Thursday, March 29, 2007

Hackystat UI: Swivel Google Gadgets

Swivel is a site where users can upload data sets and combine contributed data sets in various ways.

What I discovered today is their interface to the Google Home Page via Google Gadgets. I think this is a nice example of how simple it could be to provide a Version 8 Hackystat user interface via Google Gadgets.

Check it out here.

Wednesday, March 28, 2007

REST and web services

Some useful links to understand Representational State Transfer:

REST seems like an appropriate architectural style for the Version 8 web service component.

The framework I am most interested in evaluating for Java-based REST components is Restlet.

Tuesday, March 27, 2007

Hackystat UI: Wesabe and Social Software Metrics

Robert recently pointed me to Wesabe, which is a social networking site focusing on personal finances. This is an interesting site to compare/contrast with Hackystat, since it:
  • Deals with numbers and "metrics".
  • Requires members to share aspects of very personal information (finances) in order to exploit the potential of social networks.
Their help guide is in the form of YouTube videos, which is a little weird (or maybe the wave of the future). I will show some blurry screen shots to illustrate some of the interesting aspects of this tool. This first one shows the top-level organization of your Wesabe account, which has three tags: Accounts, Tips, and Goals.

Accounts basically corresponds to your "raw sensor data" in Hackystat. In Wesabe, you are expected to upload your bank and credit card information.
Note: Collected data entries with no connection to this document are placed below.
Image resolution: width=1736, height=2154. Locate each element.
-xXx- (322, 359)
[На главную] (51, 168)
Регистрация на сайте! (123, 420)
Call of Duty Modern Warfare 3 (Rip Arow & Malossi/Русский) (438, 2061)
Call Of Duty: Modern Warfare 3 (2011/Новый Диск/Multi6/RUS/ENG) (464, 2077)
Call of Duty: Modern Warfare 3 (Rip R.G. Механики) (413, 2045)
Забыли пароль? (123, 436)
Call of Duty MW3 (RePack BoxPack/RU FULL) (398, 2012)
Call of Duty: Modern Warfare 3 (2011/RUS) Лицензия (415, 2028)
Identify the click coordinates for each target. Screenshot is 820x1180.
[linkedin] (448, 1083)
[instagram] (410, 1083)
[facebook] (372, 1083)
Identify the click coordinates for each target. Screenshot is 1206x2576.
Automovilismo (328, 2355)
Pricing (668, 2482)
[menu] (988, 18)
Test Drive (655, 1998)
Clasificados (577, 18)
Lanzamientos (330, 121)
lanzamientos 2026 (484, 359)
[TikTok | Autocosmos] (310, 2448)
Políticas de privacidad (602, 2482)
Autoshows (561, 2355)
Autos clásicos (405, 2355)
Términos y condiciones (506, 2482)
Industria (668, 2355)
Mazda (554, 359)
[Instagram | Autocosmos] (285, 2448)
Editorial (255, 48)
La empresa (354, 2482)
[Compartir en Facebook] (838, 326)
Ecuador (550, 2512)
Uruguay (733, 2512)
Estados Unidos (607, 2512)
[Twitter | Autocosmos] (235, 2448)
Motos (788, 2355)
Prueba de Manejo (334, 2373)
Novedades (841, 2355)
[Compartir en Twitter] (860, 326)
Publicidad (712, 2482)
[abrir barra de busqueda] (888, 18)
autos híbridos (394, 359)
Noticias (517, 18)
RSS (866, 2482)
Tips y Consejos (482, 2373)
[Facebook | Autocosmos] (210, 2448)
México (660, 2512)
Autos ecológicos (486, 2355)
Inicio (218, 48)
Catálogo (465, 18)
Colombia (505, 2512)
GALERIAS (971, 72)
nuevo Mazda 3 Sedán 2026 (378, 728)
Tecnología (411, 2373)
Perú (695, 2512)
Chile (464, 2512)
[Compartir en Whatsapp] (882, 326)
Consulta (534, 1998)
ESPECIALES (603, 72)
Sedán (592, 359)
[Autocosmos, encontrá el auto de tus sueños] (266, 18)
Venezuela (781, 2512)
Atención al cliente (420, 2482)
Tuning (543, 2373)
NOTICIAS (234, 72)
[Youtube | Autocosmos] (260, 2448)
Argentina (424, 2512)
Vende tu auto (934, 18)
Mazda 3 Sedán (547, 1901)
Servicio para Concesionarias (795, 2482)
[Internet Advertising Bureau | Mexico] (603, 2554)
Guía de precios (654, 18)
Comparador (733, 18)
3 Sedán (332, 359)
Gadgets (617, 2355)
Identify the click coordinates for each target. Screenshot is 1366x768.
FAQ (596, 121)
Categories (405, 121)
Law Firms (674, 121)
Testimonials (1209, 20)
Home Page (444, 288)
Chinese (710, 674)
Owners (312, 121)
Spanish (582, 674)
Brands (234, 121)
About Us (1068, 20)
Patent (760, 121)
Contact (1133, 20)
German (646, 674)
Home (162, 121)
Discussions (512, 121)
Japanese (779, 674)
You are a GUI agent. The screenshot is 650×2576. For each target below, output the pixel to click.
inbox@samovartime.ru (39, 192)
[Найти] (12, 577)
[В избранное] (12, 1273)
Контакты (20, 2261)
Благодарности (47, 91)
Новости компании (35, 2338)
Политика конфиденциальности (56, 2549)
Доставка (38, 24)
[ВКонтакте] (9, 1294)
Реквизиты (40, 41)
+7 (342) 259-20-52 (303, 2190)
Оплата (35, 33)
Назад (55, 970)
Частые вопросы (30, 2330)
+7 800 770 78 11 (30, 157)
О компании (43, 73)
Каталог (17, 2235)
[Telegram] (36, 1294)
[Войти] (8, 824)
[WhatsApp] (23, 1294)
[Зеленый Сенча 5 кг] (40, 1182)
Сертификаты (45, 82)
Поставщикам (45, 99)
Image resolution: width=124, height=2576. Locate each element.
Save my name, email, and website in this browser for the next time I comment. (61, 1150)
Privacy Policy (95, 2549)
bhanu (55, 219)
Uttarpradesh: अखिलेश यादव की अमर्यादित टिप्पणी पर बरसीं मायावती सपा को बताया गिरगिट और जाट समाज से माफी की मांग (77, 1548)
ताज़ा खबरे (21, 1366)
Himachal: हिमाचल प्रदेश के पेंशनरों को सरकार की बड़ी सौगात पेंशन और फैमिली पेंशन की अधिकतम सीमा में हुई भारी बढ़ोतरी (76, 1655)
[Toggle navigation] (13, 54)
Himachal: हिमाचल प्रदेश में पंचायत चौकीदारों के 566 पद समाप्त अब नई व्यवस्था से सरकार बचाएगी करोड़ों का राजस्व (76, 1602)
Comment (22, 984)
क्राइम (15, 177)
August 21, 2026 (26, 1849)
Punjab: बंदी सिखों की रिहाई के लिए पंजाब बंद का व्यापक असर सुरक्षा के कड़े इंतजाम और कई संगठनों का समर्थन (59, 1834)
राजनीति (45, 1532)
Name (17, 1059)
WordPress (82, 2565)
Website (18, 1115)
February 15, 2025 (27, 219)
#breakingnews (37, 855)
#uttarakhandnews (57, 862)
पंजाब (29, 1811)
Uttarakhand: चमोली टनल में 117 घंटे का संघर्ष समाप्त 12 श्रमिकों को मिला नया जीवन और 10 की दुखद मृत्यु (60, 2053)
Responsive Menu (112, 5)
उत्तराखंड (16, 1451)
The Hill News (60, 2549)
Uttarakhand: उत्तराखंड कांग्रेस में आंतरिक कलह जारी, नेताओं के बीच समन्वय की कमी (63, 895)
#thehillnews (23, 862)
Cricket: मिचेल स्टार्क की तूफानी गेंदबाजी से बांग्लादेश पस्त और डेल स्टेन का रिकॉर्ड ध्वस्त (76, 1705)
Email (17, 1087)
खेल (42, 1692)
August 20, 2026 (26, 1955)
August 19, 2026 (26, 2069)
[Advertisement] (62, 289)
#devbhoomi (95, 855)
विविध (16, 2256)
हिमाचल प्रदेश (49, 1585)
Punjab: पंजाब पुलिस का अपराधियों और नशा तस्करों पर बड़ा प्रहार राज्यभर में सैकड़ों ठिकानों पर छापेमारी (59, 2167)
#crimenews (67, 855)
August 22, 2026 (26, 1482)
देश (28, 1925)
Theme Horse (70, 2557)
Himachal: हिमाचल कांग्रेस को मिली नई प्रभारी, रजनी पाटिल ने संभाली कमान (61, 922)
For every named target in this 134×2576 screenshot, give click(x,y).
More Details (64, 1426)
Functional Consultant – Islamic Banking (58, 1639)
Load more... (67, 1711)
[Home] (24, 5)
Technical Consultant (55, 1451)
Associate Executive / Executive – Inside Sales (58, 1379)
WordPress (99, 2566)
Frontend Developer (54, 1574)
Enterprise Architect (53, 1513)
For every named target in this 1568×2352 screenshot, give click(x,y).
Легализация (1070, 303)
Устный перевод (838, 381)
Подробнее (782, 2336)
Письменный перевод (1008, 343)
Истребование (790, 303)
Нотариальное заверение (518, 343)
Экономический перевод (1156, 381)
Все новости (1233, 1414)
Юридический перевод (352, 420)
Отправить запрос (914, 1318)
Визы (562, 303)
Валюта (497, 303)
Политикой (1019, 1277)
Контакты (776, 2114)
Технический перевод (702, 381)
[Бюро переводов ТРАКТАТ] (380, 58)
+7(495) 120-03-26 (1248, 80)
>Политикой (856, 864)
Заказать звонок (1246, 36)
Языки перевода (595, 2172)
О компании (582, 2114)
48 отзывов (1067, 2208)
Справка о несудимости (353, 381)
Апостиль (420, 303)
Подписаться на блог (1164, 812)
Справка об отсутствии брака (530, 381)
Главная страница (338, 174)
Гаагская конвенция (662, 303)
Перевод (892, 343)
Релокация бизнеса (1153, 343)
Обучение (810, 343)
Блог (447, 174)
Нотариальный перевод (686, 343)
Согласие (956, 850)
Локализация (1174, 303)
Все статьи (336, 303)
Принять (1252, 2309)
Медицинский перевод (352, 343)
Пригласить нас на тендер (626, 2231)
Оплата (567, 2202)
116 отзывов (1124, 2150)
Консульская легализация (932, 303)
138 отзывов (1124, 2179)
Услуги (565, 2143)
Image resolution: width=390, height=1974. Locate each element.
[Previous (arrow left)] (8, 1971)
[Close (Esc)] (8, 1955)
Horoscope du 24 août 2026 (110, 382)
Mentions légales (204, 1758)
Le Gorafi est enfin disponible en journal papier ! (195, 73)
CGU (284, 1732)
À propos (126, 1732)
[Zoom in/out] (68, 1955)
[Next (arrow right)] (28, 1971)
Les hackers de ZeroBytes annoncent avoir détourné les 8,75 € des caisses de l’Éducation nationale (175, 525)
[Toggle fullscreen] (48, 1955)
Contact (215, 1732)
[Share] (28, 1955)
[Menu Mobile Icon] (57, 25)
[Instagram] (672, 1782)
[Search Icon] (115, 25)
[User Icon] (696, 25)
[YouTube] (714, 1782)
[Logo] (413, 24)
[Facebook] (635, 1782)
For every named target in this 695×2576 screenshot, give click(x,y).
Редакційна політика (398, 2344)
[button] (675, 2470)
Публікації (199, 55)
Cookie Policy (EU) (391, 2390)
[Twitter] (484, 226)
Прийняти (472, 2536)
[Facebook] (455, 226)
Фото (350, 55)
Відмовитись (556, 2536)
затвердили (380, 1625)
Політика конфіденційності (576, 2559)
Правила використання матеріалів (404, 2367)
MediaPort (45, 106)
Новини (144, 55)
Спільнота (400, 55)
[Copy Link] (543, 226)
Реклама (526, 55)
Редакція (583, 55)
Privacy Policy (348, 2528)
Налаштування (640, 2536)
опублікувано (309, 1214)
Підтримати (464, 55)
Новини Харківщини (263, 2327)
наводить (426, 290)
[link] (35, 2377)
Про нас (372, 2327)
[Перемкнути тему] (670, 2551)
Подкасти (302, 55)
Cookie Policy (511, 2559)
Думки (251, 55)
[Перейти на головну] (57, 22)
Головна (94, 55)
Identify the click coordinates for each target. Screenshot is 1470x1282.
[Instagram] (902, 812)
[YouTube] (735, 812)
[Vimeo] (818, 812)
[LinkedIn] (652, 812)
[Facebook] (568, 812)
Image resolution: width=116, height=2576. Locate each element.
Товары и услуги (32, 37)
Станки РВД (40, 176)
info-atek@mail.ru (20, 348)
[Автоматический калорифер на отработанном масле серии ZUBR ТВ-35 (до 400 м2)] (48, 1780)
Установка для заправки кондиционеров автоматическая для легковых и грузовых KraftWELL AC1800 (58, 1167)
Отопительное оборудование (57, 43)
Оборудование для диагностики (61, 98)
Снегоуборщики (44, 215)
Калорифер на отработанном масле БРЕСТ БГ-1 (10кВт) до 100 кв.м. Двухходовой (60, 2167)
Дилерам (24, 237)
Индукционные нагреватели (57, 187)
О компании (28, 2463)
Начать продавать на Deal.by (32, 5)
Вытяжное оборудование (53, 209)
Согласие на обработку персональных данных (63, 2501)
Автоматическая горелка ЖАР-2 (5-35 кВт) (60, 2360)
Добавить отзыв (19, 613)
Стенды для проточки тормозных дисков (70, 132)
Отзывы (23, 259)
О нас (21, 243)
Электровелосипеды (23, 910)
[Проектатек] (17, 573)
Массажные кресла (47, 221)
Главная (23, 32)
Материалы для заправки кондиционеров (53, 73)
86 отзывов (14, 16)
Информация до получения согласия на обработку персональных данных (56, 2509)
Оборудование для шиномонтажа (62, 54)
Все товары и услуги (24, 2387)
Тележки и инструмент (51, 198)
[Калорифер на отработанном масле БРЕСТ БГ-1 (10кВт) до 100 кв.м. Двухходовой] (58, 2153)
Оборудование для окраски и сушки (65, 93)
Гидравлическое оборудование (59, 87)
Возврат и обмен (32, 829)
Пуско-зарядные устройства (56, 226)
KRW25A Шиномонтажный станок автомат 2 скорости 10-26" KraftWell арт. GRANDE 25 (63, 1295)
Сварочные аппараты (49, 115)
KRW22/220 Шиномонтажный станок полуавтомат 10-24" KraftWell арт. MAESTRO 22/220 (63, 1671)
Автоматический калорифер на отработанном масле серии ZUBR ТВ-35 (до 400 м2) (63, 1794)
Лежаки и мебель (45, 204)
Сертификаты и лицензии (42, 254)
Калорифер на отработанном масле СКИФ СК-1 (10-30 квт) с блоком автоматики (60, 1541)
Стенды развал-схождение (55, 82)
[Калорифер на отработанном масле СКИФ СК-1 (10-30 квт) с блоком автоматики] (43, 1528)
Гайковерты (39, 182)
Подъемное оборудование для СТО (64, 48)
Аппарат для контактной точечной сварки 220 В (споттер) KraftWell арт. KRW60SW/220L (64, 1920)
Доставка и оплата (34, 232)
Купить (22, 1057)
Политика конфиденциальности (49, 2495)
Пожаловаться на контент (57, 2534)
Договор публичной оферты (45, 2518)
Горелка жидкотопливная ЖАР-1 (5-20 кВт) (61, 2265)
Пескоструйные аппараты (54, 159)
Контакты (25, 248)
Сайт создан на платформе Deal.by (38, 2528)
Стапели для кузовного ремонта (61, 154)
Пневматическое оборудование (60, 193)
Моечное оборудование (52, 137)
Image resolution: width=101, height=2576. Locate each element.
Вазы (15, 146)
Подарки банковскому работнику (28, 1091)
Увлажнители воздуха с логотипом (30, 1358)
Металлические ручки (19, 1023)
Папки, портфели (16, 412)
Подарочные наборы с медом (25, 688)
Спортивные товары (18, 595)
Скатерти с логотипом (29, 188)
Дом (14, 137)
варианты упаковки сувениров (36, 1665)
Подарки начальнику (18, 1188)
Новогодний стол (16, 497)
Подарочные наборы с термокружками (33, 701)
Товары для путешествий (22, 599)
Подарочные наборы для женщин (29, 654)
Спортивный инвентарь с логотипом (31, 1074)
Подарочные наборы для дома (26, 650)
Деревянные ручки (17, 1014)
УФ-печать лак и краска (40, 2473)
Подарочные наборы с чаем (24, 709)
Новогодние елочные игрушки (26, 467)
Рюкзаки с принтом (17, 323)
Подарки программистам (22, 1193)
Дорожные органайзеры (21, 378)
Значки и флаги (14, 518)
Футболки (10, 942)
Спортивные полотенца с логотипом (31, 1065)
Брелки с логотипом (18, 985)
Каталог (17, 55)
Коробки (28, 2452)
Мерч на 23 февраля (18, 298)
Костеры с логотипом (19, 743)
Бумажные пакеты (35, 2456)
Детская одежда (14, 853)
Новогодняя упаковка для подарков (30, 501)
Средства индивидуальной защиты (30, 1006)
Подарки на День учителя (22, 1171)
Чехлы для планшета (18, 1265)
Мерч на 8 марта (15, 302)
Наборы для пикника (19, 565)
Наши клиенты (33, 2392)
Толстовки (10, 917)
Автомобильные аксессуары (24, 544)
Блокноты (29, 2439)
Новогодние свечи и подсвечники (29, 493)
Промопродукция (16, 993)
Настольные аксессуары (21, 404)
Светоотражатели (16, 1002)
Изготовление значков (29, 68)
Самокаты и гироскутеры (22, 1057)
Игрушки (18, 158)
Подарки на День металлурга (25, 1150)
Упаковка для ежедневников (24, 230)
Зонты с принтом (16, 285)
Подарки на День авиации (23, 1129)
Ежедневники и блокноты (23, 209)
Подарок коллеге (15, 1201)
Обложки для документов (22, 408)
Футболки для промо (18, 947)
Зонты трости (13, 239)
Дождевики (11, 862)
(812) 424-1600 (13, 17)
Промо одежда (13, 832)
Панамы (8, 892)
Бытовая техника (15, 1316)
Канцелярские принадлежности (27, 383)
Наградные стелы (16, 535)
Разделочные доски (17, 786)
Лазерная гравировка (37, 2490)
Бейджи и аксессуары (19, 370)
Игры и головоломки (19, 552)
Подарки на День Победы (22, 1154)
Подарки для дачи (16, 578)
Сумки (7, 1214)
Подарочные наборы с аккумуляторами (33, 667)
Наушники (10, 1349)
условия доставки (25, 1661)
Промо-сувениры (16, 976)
Tips correspond to information supplied by other users based upon analysis of your account data. The idea is that the raw financial data is parsed to find out what you spend money on.

For example, if you have gas charges, then you will be hooked up with Tips on how to save money on gas. They use a keyword-based mechanism to hook together account data with tip data.

The tips could be generic (don't buy premium gas) or more specific (Don't buy gas from the gas station you're going to; they are a rip-off).

Here's a screen shot of a drill-down into an account, along with the tips and keywords associated with it. Often, you will need to manually annotate your raw financial data in order for Wesabe to start to work its magic on it. You can also see from this screen shot that individual financial items can be rated, and you can also see whether other Wesabeans have recorded a similar kind of purchase.

While tips are a kind of "bottom up" mechanism for producing "actionable" information from your raw account data, goals are more of a top-down approach, in which you first specify your high level goal, and then you get hooked up with other users interested in the same approach.

In Wesabe, it seems that the main focus is to direct you into existing discussion forums rather than explicitly connect you to your financial data. For example, a goal would be something like "Start a College Savings fund for my kids.

So, how does this all relate to Hackystat? I think there are some intriguing possibilities. First, Hackystat currently allows data to be "shared" only within the context of a Project---if there are multiple members of a Project, then they can potentially see each other's data. Wesabe illustrates how you might think about "sharing" on a more global level. The idea is that you don't share the actual financial information: no one knows where you shopped or how much spent, but via the social bookmarking mechanism, the system can hook you up with "tips" (specific actionable items) or "goals" (a community of people with the same intentions).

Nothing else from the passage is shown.